Gli studenti dell'IFG hanno potuto scoprire il brivido della "professione" giornalistica. Ancora oggi. Al tempo della Rete. Hanno fatto inchiesta, cronaca, servizio. In una città che non ha un "proprio" giornale. Hanno raccontato e aggiornato l'evolvere della situazione. Un giorno dopo l'altro. Un'ora dopo l'altra. Indicando i punti critici, narrando storie. Hanno operato da rete di comunicazione per la città. E da schermo, amplificatore, oltre che da medium, all'esterno. Per l'Italia e il mondo. In questo modo hanno, inoltre, dato risposta al problema su cui si interroga da tempo - anzi, da sempre - Urbino. Come molte altre città "universitarie". La relazione e la coabitazione tra Università e Città. Fra la Città degli Urbinati - i residenti - e la Città degli Studenti, ma anche dei docenti - oltre dei tecnici e degli amministrativi (peraltro, in larga misura urbinati). Un rapporto complicato, visto che gli Urbinati hanno abbandonato (o quasi) il Centro storico agli studenti - e all'Università. Con tutti i problemi e le tensioni che derivano, per una Città abitata da abitanti temporanei e di passaggio.

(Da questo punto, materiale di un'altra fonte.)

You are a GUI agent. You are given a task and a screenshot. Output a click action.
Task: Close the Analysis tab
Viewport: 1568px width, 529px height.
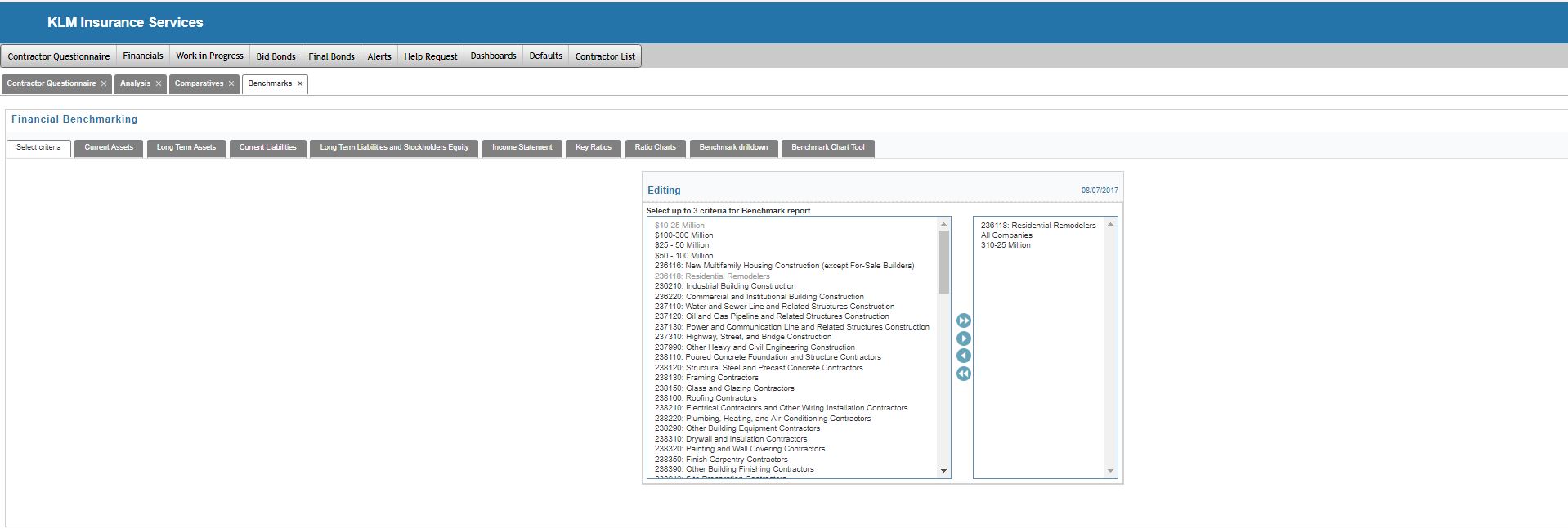click(x=159, y=83)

Tuttavia, un'indagine recente, realizzata dal LaPolis e dal CIRSFIA per l'Università di Urbino, ha mostrato come la confidenza reciproca, in effetti, sia alta. Come gran parte degli urbinati affidi all'Università le proprie prospettive future - non solo economiche. E, d'altronde, gran parte degli studenti consideri un vantaggio e un'opportunità vivere e studiare a Urbino. Il Nevone del 2012 ha rafforzato questo legame. Ha visto gli Urbinati e gli studenti lavorare vicino. Enti locali e Università: condividere l'emergenza. Con l'intervento "esterno" dei militari, in alcuni momenti critici. Ma Urbino, lontana dal mondo, ha continuato a vivere. La gente si è "arrangiata". Ha reagito. Urbinati e studenti, insieme: hanno spalato neve, liberato strade, aperto varchi. Insieme: ce l'hanno fatta. A rendere agibile la città. Nonostante i supermercati vuoti e i distributori esauriti. Senza lamentarsi troppo.

Ma gli studenti e l'Università hanno, inoltre, dato occhi e voce a quel che avveniva. Hanno messo in comunicazione le persone e le istituzioni, sul territorio. Mostrando "al mondo" la città, prima e dopo il Nevone. Ne hanno fatto un'icona "ideale". (Che spettacolo la città sotto la neve! Senza auto. Le poche rimaste: invisibili. Sepolte dalla neve.)

Così mi resta il sollievo e un po' di rimpianto. Il sollievo di aver scampato il Nevone del 2012. Di non essere finito sotto la tormenta e sotto la febbre. Il rimpianto di non averlo visto e vissuto di persona. Di non poter conservare memoria di questo evento non come un'immagine - che rimbalza sui media e sulla rete. Ma come un'esperienza eccezionale. Perché Urbino è eccezionale in condizioni normali. Tanto più in condizioni eccezionali.